What lay before him now, though, was a sight that he’d never been unfortunate enough to see and which, on this night, horrified and angered him more than anything he had yet seen in his trade. The coffin before empty, but for several stones whose purpose had surely been to fool the pall-bearers – ignorant, no doubt, of the worthlessness of the burden that they had so reverently and ceremoniously born to its final resting place.
Had it not been for his present state of mind, and the now overwhelming pain that surged through him with every fury-quickened heartbeat, had this unexpected turn of events occurred on any other resurrection, Jacob would surely have laughed, out loud perhaps, at the cunning and forethought of those responsible for the joke. As it was, he nearly exploded with rage. Had anyone else been present, he thought – especially any one of the evil tricksters who’d played a part in this prank – he would surely have killed them and left the coffin and the grave fuller upon his departure rather than more empty. Despite all his rage, however, he held on to enough of his composure to check the violent and noisy reaction that he wanted to have, gather up his tools and make as hasty a retreat as possible. For all the unventable anger that the empty coffin had inspired in Jacob, he realized, as he reined his horse, pulled away in his empty wagon and left the atrocious mock grave behind, that it was actually possible that he might benefit from this disappointment. Indeed, seeing the empty casket had been the last straw – that final piece of bad luck that had forced him to act on the disgust with which he now fully regarded his trade.
As he’d gathered his things, Jacob had made the decision, for better or worse, to pursue that medical career.

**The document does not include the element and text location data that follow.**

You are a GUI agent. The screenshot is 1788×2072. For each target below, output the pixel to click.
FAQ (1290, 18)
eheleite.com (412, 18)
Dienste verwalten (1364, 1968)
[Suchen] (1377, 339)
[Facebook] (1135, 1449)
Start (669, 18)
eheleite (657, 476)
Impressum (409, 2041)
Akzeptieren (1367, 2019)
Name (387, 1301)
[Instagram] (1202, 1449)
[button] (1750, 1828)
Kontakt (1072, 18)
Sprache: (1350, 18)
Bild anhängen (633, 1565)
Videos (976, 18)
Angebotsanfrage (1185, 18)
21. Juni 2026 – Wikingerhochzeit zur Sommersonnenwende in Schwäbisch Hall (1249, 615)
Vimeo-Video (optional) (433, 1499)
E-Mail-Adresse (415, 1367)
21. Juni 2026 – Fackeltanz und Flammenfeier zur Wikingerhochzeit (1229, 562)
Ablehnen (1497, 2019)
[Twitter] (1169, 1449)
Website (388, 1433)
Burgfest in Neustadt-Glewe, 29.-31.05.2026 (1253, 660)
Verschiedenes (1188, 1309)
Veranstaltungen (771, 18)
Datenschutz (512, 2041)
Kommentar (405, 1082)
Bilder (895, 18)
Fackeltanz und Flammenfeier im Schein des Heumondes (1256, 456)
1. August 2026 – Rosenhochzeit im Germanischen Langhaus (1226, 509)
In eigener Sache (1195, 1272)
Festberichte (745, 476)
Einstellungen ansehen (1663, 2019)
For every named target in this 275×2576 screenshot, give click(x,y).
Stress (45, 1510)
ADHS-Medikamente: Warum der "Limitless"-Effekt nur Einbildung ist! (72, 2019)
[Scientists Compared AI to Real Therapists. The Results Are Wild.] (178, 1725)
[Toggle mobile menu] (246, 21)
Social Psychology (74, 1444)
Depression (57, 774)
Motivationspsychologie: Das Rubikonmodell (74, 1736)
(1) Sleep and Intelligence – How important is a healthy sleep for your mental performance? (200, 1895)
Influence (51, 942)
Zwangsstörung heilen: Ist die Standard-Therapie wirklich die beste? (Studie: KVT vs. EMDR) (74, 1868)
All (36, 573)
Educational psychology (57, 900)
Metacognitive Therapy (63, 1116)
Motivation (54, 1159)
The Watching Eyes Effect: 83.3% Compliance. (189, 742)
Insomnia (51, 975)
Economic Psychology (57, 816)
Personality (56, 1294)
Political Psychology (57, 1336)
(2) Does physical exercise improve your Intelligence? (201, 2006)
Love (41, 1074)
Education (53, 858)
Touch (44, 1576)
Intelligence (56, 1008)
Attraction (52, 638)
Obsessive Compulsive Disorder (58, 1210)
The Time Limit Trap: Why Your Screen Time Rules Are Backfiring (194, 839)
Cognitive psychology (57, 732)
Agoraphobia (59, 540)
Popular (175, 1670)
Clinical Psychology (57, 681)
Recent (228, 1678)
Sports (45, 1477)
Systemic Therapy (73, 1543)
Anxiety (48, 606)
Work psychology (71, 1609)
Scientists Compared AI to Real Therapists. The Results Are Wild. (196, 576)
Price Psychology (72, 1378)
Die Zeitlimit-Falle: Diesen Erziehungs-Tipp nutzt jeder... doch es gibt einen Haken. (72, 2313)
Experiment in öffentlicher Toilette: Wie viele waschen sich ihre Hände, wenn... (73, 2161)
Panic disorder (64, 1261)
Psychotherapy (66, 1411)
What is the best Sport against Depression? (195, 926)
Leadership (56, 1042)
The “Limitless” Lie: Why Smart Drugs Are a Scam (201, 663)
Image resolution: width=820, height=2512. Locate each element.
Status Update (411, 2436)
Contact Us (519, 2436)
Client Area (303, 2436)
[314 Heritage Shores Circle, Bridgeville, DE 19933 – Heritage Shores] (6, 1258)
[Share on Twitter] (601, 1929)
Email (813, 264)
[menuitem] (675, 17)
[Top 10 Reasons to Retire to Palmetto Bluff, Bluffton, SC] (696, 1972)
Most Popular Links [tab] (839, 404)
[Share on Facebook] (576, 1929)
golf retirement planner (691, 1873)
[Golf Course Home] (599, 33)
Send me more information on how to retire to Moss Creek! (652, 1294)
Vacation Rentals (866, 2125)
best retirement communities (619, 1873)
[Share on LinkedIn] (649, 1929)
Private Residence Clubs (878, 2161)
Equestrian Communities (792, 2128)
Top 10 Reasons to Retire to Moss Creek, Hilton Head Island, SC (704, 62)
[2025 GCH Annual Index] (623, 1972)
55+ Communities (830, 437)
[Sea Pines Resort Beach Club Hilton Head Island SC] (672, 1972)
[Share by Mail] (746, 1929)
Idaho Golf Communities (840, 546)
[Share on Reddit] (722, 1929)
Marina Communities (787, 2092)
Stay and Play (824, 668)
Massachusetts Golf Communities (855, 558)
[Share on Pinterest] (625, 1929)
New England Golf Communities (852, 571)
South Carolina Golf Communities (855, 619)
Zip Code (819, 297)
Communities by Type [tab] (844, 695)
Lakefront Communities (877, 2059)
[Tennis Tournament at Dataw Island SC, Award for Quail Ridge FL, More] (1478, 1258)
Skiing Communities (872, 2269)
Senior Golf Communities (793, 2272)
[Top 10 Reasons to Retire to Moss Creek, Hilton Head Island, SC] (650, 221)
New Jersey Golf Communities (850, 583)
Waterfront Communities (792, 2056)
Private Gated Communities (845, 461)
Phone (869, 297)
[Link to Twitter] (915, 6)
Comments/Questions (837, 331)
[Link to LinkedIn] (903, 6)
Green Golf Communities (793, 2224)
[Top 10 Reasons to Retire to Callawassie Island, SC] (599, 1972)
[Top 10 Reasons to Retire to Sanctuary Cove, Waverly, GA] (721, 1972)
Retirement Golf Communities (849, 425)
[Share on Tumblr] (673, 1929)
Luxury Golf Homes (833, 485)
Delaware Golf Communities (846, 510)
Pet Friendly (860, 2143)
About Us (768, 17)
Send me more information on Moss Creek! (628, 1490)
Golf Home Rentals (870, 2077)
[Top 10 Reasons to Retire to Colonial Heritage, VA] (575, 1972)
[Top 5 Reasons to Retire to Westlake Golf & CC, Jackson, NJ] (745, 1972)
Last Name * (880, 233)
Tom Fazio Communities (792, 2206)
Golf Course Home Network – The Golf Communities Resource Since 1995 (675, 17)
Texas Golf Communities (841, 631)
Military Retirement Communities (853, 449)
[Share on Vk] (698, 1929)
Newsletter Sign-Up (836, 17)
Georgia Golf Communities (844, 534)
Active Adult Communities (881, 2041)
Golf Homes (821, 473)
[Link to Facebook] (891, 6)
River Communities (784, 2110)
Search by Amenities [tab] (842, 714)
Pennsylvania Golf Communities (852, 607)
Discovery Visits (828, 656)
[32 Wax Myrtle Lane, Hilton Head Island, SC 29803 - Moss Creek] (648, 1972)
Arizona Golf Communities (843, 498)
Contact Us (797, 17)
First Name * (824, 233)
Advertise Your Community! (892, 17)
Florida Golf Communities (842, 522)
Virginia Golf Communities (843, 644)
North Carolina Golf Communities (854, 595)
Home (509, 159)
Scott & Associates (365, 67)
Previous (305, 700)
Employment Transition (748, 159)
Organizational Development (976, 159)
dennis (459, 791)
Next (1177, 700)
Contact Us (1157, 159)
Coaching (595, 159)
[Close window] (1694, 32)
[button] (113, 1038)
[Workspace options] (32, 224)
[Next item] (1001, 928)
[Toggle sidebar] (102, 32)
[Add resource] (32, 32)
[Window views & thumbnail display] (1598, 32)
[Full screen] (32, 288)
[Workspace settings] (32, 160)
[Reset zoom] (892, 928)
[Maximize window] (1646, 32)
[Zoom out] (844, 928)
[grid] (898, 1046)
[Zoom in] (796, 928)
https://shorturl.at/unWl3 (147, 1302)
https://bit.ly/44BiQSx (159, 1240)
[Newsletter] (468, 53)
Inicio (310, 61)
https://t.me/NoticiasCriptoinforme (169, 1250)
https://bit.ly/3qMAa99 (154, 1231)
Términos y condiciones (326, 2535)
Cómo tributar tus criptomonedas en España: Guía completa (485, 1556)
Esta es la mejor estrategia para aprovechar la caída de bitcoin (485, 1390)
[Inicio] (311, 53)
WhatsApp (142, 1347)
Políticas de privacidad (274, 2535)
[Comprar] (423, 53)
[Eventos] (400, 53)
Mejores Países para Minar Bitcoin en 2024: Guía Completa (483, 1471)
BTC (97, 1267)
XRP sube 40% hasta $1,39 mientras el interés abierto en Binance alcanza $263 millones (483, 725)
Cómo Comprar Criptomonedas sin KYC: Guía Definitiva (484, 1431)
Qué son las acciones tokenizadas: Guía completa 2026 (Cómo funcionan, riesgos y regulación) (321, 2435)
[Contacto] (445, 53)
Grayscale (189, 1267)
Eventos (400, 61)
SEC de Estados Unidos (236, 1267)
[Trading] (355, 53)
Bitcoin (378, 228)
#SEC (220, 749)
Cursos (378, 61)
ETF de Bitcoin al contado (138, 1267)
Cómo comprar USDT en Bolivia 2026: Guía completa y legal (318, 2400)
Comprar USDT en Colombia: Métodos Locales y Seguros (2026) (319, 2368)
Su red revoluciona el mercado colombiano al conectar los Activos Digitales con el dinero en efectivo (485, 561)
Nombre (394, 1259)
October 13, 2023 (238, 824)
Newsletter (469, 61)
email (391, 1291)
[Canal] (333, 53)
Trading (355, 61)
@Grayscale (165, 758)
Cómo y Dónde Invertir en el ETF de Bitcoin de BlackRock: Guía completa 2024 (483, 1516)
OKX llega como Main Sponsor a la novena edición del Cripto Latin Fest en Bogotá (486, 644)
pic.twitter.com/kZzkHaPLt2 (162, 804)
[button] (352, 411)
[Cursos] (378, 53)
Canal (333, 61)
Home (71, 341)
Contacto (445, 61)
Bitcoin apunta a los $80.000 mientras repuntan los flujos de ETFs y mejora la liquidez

He knew that practicing in a large city would be impossible, as most of them required certification of one’s abilities before they allowed a doctor to start a practice. He had heard and read, however, about the western frontier – the land beyond the Mississippi River – where, he thought, a man of his knowledge could probably take up residence in a small town and establish himself, through action rather than certification, as the town doctor.
With that thought and that hope in mind, he reigned his lonely mare into a fierce gallop and, with a vague notion of sending for his few precious possessions when he arrived wherever he might be going, sped off into the now-moonless night chasing, with renewed resolution, the illusive dreams of his youth.